Wow. Our experiment is off to a great start—let's see if we can finish it off sooner than expected.
I agree with Brendan Nyhan and others that Ronald Reagan didn't actually change Americans' attitude toward government that much. What's more, to the extent that attitudes did change, it was mainly thanks to a backlash against 70s liberalism that would have happened with or without Reagan.
Still, when Paul Waldman suggests that Reagan's popularity is a myth too, I think he takes a step too far. Reagan is pretty popular! With the exception of our weird ongoing love affair with John F. Kennedy, Reagan and Bill Clinton are routinely chosen in polls as the most popular postwar presidents. Likewise, Reagan and Clinton were basically tied for the highest approval rating when they left office.
This isn't too hard to understand, either. People mostly associate Reagan with recovery from a lousy economy, they associate him with the fall of the Iron Curtain, and they associate him with rebuilding America's prestige in the world. Maybe this is right, maybe it's not, but it's pretty understandable.

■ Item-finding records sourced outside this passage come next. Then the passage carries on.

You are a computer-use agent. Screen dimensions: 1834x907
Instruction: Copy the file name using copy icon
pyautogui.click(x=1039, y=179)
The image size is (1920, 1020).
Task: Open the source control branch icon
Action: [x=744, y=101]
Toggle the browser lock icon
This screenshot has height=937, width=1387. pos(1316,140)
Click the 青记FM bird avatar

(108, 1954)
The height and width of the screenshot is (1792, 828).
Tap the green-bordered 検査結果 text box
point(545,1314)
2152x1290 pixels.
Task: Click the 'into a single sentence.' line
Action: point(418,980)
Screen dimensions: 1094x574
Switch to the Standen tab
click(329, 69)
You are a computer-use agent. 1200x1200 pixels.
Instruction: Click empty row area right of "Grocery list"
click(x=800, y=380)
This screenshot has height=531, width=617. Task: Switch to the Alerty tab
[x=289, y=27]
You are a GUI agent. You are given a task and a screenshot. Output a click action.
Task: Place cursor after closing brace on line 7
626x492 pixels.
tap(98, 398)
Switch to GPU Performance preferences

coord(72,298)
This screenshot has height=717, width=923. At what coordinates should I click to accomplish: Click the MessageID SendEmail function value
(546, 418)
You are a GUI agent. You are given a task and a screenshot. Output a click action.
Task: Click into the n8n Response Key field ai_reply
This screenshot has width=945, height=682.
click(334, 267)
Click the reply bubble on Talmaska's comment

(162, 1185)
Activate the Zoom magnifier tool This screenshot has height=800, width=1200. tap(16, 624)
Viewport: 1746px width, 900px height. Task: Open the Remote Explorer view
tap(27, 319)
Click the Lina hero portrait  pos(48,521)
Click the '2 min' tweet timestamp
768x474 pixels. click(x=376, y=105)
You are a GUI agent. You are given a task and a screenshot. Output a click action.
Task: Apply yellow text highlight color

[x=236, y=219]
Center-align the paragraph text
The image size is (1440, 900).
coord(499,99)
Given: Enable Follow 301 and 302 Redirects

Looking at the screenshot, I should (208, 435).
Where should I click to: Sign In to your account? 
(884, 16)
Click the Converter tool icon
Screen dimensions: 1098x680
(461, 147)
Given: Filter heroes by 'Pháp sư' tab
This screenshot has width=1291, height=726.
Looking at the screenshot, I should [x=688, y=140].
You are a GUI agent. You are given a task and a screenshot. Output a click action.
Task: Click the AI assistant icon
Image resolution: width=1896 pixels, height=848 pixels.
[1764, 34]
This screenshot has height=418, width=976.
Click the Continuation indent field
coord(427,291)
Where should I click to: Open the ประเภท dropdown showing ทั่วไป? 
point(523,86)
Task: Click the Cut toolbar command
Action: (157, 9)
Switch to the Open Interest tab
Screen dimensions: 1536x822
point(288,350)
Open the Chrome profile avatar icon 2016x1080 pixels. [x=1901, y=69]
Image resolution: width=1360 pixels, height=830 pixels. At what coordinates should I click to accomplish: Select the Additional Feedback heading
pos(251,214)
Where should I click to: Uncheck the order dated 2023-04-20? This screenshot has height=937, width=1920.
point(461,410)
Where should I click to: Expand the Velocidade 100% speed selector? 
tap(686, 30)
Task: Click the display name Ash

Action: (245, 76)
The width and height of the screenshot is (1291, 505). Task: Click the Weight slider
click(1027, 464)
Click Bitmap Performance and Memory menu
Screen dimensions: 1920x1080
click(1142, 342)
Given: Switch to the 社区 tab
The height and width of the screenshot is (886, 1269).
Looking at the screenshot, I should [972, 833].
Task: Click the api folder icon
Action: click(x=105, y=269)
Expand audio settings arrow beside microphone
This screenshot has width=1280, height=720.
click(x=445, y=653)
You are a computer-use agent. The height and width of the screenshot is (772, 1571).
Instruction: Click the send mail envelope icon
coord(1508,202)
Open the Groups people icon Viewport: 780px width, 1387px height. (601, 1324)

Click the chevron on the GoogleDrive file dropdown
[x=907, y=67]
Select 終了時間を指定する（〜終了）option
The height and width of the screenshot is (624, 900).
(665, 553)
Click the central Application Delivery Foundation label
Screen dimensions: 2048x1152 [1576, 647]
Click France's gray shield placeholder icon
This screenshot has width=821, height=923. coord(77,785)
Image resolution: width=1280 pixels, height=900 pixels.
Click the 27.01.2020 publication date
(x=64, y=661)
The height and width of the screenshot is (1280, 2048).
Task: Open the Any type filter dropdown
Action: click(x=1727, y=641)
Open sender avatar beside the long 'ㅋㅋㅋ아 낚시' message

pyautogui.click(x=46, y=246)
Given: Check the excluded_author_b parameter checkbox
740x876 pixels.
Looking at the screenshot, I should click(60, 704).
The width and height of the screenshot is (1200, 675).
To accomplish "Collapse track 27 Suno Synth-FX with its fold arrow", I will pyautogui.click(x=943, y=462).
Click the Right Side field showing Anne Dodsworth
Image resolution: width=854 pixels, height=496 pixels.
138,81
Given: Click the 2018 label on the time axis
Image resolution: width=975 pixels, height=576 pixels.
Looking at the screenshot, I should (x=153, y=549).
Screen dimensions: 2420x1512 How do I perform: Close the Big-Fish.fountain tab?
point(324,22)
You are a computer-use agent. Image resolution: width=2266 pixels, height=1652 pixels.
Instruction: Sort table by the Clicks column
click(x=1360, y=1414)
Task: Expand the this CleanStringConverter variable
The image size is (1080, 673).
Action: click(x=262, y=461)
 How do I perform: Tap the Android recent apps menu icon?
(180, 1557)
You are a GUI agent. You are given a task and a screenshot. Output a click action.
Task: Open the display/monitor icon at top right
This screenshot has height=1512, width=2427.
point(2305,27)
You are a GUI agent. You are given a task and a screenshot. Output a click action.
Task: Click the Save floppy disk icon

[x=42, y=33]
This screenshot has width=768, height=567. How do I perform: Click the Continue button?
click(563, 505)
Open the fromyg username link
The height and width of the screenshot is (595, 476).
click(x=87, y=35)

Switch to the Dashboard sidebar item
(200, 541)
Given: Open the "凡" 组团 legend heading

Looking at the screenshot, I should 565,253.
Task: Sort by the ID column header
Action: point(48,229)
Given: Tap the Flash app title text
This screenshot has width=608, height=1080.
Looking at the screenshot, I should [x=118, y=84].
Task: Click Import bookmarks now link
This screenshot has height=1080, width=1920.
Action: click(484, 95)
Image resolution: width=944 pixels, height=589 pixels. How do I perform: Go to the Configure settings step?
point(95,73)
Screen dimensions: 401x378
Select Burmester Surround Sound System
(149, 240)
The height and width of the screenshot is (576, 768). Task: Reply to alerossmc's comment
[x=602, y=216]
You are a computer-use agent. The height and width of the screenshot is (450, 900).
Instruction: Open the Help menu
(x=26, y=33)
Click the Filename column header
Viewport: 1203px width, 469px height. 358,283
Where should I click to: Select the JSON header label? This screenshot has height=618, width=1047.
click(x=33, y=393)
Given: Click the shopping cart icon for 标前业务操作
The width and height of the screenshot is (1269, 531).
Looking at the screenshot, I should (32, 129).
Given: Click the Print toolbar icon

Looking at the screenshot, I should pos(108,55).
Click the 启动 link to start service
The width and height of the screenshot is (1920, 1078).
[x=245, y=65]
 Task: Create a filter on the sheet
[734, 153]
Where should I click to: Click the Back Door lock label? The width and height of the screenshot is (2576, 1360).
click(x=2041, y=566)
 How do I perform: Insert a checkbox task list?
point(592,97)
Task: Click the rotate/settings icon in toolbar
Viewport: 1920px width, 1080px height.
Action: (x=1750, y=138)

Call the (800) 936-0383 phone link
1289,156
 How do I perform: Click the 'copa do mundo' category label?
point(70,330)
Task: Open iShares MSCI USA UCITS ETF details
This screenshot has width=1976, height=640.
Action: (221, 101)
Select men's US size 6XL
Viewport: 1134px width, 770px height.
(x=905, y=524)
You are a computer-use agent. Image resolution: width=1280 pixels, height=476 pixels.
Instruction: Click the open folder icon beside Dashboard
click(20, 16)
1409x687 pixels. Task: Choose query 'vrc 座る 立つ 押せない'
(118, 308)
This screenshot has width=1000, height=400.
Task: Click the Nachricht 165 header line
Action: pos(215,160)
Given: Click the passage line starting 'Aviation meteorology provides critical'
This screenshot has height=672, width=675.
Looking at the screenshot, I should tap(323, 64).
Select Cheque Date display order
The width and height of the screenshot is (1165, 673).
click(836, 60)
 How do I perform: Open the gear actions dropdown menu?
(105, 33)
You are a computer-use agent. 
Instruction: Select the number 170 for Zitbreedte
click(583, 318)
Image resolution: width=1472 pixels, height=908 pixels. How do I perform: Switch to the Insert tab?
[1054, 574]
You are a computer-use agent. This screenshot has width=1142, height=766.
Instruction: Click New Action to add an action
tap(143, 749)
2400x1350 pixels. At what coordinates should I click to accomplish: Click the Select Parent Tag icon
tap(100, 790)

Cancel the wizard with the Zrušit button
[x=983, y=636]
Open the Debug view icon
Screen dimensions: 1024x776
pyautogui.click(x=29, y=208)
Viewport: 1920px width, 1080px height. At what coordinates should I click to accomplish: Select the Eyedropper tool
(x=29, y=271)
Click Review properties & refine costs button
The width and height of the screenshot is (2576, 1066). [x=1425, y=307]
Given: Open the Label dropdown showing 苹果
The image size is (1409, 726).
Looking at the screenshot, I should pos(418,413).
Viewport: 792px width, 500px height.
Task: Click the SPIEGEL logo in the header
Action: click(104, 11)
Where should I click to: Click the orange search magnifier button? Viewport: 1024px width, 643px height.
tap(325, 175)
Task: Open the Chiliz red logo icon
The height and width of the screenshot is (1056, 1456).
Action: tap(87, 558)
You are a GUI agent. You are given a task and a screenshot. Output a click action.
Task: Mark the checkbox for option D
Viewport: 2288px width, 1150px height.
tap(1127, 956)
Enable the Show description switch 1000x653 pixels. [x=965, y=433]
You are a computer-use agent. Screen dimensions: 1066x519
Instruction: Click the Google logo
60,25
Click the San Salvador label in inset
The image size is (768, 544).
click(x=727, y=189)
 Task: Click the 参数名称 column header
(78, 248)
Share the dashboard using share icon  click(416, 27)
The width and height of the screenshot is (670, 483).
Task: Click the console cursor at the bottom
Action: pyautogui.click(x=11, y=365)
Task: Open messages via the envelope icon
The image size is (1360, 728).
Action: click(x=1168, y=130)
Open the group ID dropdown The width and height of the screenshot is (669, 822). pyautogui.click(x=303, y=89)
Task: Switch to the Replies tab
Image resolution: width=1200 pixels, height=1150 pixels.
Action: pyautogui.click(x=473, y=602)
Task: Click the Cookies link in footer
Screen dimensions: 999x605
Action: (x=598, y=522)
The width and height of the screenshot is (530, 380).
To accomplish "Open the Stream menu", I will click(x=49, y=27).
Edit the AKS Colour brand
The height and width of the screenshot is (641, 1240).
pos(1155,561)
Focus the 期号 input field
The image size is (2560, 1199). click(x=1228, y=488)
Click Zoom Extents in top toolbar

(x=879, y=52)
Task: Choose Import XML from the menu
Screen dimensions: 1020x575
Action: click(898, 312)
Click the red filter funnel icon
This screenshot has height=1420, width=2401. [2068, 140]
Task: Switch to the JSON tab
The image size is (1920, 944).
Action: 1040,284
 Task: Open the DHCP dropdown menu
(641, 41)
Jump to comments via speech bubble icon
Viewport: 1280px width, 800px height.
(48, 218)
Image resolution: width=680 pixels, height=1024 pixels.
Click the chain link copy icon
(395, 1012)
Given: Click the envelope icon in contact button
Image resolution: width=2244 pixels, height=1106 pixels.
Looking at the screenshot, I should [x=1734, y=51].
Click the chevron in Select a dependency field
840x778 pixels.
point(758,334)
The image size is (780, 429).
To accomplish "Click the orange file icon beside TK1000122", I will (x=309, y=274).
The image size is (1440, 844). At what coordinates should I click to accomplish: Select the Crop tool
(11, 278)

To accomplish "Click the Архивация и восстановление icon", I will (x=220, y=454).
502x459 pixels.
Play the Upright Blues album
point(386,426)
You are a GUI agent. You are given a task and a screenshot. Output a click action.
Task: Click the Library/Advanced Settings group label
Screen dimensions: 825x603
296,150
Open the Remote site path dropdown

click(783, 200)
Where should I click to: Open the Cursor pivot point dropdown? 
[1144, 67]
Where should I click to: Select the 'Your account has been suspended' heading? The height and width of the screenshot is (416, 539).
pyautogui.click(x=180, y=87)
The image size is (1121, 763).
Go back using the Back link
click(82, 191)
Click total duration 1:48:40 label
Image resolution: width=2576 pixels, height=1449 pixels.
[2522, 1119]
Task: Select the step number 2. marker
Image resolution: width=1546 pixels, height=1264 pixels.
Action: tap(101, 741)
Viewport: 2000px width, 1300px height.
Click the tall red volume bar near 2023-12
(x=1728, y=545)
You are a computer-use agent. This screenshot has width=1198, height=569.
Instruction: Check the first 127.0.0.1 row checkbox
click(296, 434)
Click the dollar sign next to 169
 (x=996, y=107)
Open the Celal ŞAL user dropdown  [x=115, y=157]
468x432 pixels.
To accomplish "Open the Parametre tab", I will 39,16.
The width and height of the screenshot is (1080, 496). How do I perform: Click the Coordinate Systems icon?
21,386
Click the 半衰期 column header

Generally speaking, even decades later presidents are mostly judged by how they did and how things were going during their last year in office. Things were going great for Kennedy, Reagan, and Clinton, so they're remembered very favorably. Things were going decently for Eisenhower, Ford, and Bush Sr., and they're remembered decently. Things were going badly for LBJ, Nixon, Carter, and Bush Jr., and they're remembered badly. The main exception seems to be Truman, who ended his presidency on a sour note but has since recovered pretty well.
In any case, maybe Reagan deserves his popularity, maybe he doesn't. Still, he's a pretty popular guy.